In response to my questions about the potential impacts of the latest serious problem — leaking fuel lines — to afflict the long-troubled KC-46 tanker, Goldfein said he is not expecting it to affect delivery and waxed hopeful that fixes to all the current deficiencies bedeviling the Boeing aircraft would be fixed soon.
“I don’t get concerned immediately when they tell me that our testers have found a deficiency. The question is how quickly, then, we can determine what the fix is and get after it,” he said. “On this one, as it has been explained to me, it’s not a safety issue at all. It’s a deficiency in terms of some leakage in the system during refueling operations.”
The Air Force announced on Monday that it had deemed the fuel line problem a Category 1 deficiency, which indicates a serious problem. This is the fifth Category 1 deficiency finding the supposedly low-risk KC-46 program has racked up. And it comes as Boeing and the Air Force are in final negotiations about a fix to another long-standing problem: the Remote Visual System (RVS) that allows operators to safely position the boom during re-fueling operations.

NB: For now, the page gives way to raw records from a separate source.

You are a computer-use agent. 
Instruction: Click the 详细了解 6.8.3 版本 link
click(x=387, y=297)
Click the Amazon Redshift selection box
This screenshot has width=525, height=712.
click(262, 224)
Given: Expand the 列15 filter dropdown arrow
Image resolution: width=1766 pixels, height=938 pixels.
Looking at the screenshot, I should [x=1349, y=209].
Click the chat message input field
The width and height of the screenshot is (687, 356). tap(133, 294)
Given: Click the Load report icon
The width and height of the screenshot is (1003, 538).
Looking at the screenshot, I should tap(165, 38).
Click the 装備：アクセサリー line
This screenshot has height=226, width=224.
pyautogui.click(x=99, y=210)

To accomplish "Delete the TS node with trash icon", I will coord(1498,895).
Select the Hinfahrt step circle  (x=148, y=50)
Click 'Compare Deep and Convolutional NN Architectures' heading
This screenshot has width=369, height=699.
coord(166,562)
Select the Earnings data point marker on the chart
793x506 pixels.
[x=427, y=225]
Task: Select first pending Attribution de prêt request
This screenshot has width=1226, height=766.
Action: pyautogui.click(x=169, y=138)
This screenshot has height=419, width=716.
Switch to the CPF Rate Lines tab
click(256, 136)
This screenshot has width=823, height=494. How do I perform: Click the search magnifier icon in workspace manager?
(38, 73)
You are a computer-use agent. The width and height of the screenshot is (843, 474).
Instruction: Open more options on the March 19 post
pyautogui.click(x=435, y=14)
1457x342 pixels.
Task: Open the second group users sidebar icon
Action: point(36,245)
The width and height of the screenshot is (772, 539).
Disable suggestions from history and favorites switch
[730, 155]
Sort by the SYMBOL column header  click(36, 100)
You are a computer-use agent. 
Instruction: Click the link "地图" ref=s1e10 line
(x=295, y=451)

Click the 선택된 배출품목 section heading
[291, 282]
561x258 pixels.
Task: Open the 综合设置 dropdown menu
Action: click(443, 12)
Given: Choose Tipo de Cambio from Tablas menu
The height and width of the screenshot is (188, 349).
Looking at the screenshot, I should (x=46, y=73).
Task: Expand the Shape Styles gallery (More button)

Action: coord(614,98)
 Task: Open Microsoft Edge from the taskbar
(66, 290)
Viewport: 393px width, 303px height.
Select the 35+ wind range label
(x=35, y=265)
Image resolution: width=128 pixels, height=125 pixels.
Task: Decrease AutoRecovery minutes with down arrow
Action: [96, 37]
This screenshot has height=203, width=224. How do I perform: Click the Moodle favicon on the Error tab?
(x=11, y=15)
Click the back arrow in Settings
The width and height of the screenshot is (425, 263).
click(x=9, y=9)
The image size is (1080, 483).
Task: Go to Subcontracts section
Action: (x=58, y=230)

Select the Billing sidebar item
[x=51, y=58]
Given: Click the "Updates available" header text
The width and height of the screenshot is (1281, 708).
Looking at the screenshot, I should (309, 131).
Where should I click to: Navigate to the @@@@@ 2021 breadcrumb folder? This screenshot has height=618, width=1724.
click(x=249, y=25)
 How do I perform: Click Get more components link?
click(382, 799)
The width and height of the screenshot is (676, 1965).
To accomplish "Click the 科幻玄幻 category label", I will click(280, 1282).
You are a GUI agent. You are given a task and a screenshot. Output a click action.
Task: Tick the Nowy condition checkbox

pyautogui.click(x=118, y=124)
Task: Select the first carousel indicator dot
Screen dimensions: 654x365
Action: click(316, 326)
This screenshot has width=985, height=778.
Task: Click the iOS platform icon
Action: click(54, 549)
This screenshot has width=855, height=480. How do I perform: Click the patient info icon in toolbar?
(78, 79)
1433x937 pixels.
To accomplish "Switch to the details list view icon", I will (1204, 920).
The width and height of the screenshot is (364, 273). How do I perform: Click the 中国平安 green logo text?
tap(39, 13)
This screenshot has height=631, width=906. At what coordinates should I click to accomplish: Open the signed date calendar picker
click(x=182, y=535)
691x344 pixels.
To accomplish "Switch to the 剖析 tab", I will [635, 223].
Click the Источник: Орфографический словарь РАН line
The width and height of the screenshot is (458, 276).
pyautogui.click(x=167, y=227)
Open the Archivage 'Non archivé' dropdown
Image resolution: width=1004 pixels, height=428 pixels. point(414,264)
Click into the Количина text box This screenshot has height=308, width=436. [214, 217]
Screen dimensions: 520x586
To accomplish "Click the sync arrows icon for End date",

“I’m not hearing anything right now that indicates to me it’s going to cause a delay,” Goldfein said. “But it’s probably a little bit early for me to forecast that based on the fact that the engineers are right now swarming on that to take a look.”
Goldfein said that while he has not personally briefed Congress — which has expressed concerns about the potential gap between the KC-46 becoming operational and Air Force plans to retire older tankers — but that the service is keeping Congress abreast of the program.
“As you might imagine as we go forward we’ve been having a dialogue with the key stakeholders in Congress that are deeply concerned about this weapon system. And hey, let’s also acknowledge, this has a long, sort of tortured history,” he said. “The good news for me is that I don’t see anything right now that’s by any means unsolvable.”